Peut-être est-ce pour cela qu’en deuxième lieu, Paul rappelle qu’un croyant au Christ doit avoir une charité qui se donne de la peine. Un amour passionné des autres qui met l’autre en premier, en tout cas avant moi. Un amour attentif et créatif pour trouver sans cesse comment, avec d’autres, soulager la misère humaine. Un amour attentif à l’autre qui m’oblige au respect de chacun, même s’il n’est pas comme moi, même s’il ne croit pas comme moi. Notre foi se vérifie dans les actes que nous posons tout au long de notre vie. Si nous croyons au Christ Sauveur, nous ne pouvons pas vivre comme les autres qui n’y croient pas. Nous ne pouvons pas nous détourner des autres sous prétexte que nous avons nos propres problèmes ; nous ne pouvons pas exiger que nos prêtres travaillent d’abord chez nous avant d’aller vers ceux et celles qui sont loin. Nous ne pouvons pas exiger de vivre notre foi et notre vie de communauté sans nous soucier de la communauté qui est juste à côté, dans le prochain village. 

En troisième lieu, Paul parle de la dernière des vertus théologales : l’espérance qui doit tenir bon dans le Seigneur. Notre foi et notre charité sont orientées par notre espérance. Même si nous n’en avons pas toujours conscience : nous ne croyons pas en vain et nous n’agissons pas en vain. Nous sommes orientés vers la fin des temps, vers le retour glorieux du Christ, vainqueur du mal et de la mort. Nous ne pouvons pas oublier l’espérance, sous peine de transformer notre foi en vague théorie humaniste et notre charité en activisme stérile. L’espérance nous rappelle en qui nous croyons et pourquoi nous vivons en conformité avec cette foi : parce que le Christ a offert sa vie pour que le monde soit meilleur, et que nous voulons aider, à notre manière, à établir son règne au milieu de nous. Paul est heureux de constater qu’il en est ainsi pour la jeune communauté de Thessalonique et il en rend grâce à Dieu. 
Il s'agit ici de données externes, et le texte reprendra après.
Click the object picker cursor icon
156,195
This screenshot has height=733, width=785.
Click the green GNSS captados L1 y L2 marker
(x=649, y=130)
La dernière attitude du croyant que Paul souligne est la suivante : Vous avez été choisis par Dieu. Une affirmation en guise de rappel. Ne l’oubliez pas ! Votre foi, qui entraîne votre agir et fonde votre espérance, est d’abord un don de Dieu que vous avez accueilli, un appel auquel vous avez répondu ! Il n’y a pas à s’enorgueillir d’être croyant : cela nous est offert par Dieu ! Il n’y a pas à s’enorgueillir du bien que nous faisons : cela nous est offert par Dieu ! Il n’y a pas à s’enorgueillir d’avoir une espérance alors que tant d’autres désespèrent : cela nous est offert par Dieu ! « C’est cet appel de Dieu, ce don gracieux qui a permis aux Thessaloniciens d’accueillir la Parole comme parole de Dieu, dans toute sa plénitude. C’est elle qui, à présent, se déploie en eux et les dynamise ». 

Baptisés, nous sommes appelés par Dieu à vivre selon sa Parole. Ouvrons nos cœurs à son appel et vivons selon ce que nous aurons entendu et discerné : nous parviendrons ainsi au Royaume où Dieu nous attend. Amen.